→ TASK ITEM
Could you transcribe every record below exactly, leaving out the pictures?

→ DATA EXCERPTS

BEGIN

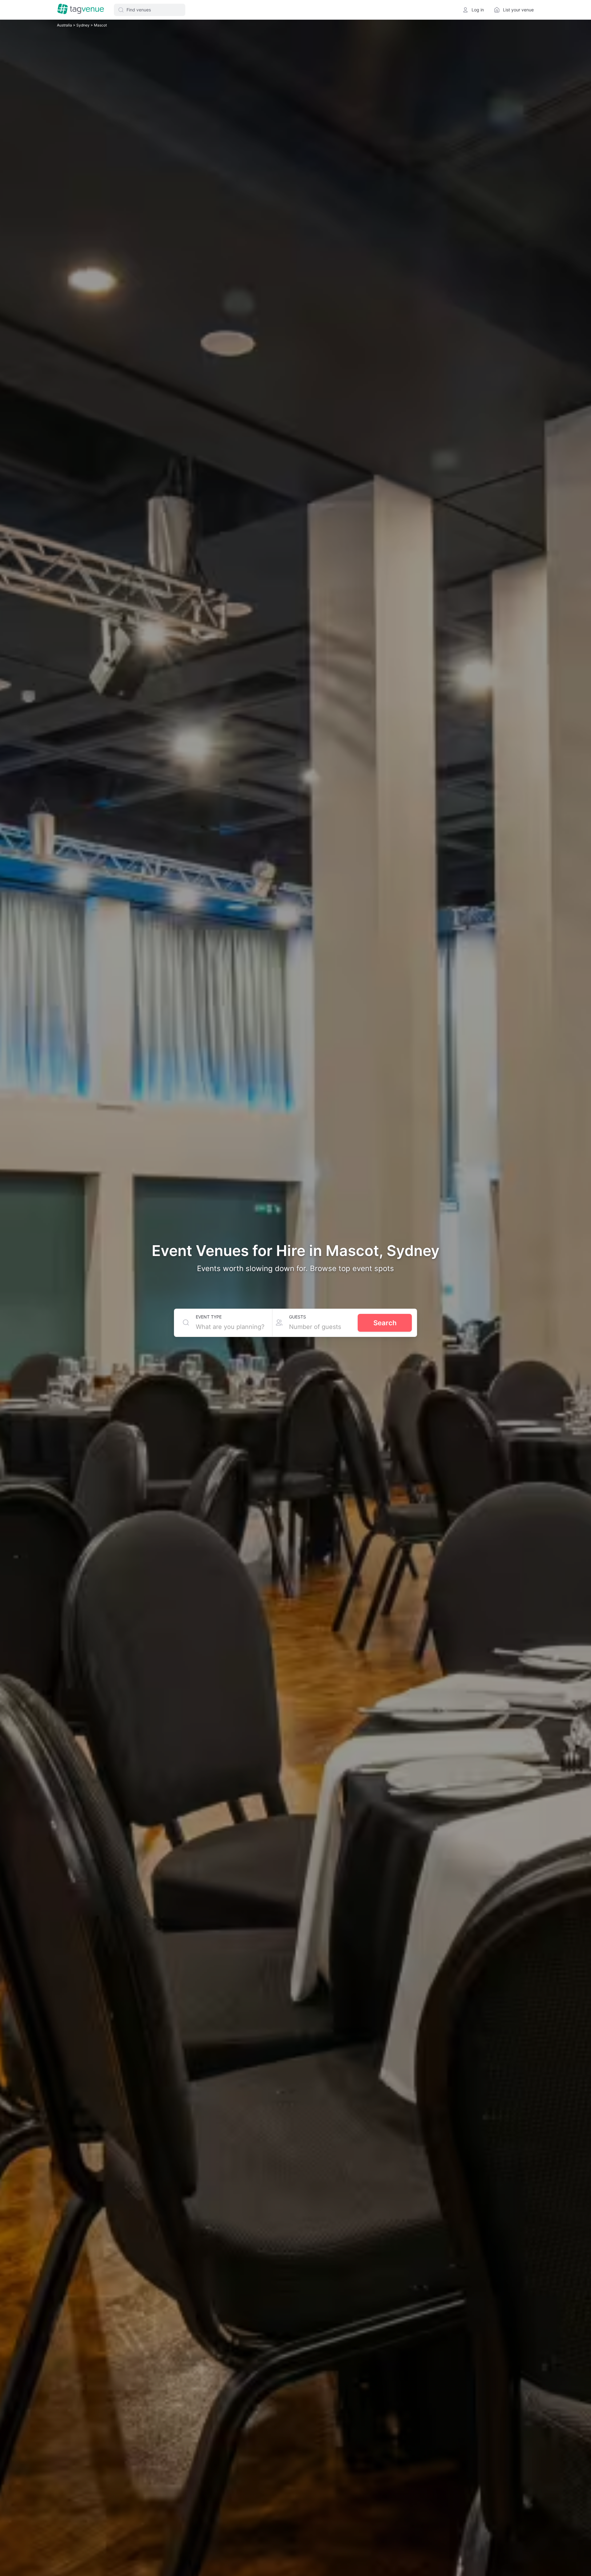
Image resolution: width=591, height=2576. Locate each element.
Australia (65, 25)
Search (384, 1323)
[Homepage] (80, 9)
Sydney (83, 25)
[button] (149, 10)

END

→ SOLVED EXERCISE
Image resolution: width=591, height=2576. Locate each element.
Australia (65, 25)
Search (384, 1323)
[Homepage] (80, 9)
Sydney (83, 25)
[button] (149, 10)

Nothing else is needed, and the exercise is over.